Overview
The process of adding and more specifically deleting records from the database over time results in a large number of gaps in tables’ identifier sequence number. It may be desirable to know where the breaks are, perhaps to re-use the numbers following identification of duplicates that
need renumbering or where a bulk insert is required, or perhaps to identify
gaps in a cheque sequence, or analyze potential issues with the database
programs creating gaps invalidly. To do this however you must first identify the gaps.

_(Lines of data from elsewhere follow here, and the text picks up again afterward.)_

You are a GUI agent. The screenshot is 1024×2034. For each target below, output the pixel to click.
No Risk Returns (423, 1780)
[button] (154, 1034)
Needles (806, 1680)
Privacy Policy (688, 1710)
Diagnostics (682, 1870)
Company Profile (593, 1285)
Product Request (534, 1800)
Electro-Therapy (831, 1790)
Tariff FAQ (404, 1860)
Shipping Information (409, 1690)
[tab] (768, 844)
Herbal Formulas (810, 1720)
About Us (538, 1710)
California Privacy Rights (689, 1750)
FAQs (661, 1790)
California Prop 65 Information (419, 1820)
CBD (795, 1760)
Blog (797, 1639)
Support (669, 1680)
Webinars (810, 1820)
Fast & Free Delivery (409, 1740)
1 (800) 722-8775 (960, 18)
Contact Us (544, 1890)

To identify the gaps I have created the following script, which using the sample temp table created below demonstrates one method for achieving the desired result.
Sample table creation
Create table #SequenceTable (SeqNumber Int ) Declare @Seq int Set @Seq = 10 while @Seq <= 100 Begin Insert into #SequenceTable values(@Seq) Set @Seq = @Seq + 1 End Insert into #SequenceTable values(101) Insert into #SequenceTable values(102) Insert into #SequenceTable values(103) Insert into #SequenceTable values(105) Insert into #SequenceTable values(106) Insert into #SequenceTable values(107) Insert into #SequenceTable values(114) Insert into #SequenceTable values(115) Insert into #SequenceTable values(116) Insert into #SequenceTable values(129) Insert into #SequenceTable values(130) Insert into #SequenceTable values(131)
Gap identification code
Select LastSeqNumber , NextSeqNumber , FirstAvailable = LastSeqNumber + 1 , LastAvailable = NextSeqNumber - 1 , NumbersAvailable = NextSeqNumber - (LastSeqNumber + 1) from ( Select LastSeqNumber = (Select isnull(Max(Seq2.SeqNumber),0) as SeqNumber from #SequenceTable Seq2 where Seq2.SeqNumber < Seq1.SeqNumber) , NextSeqNumber = SeqNumber from #SequenceTable Seq1 ) as A where NextSeqNumber - LastSeqNumber > 1 order by LastSeqNumber
Resulting output
LastSeqNumber | NextSeqNumber | FirstAvailable | LastAvailable | NumbersAvailable |
0 | 10 | 1 | 9 | 9 |
103 | 105 | 104 | 104 | 1 |
107 | 114 | 108 | 113 | 6 |
116 | 129 | 117 | 128 | 12 |
A detailed breakdown
The code requires us to access table #SequenceTable twice.
The first is a straight read of table #SequenceTable (Seq1), setting NextSeqNumber to the number found in each row’s SeqNumber field. NextSeqNumber is the first SeqNumber value following a break.
The second sub query select on table #SequenceTable (Seq2), selects a single value for field LastSeqNumber, being the highest value found that precedes the value loaded into NextSeqNumber. LastSeqNumber is the immediate number found preceding a break.
Finally, wrapping the selection of LastSeqNumber and NextSeqNumber in an outer select statement (A), selects only records where a gap exists (NextSeqNumber – LastSeqNumber > 1). You can change the value here to find only gaps big enough for the number of rows you require.
The code performs a small trick when determining LastSeqNumber to ensure capture of a
break at the start of the number sequence, in this case values 1 to 9. Here it uses isnull to return a zero value instead of null when it tries to find a value less than the smallest found number. Of course, when the smallest number is one, then the difference between zero and one is one, so this will not report a gap. For this to work, the SeqNumber column must not contain numbers less than zero.
As a final nicety, the code simply calculates the First available number and last available number in the missing number range and the number of available slots in the sequence this represents.
Summary
The above code is a simple method for identifying gaps in a number sequence. My own specific use was to find gaps for re-use when renumbering duplicate sequenced records. For this purpose, I was able to change the gap qualifier > 1 on the outer query, to the size of the gap that I required to fill with additional rows. I originally thought a poor conversion from an earlier database created the gaps, however on running the script on several occasions I saw new gaps appearing. It turned out that code was inadvertently corrupting sequence numbers causing gaps, and I arranged a fix.
For your own purpose, it should be easy to insert your own table and column names using change/replace, and make this work over your own tables.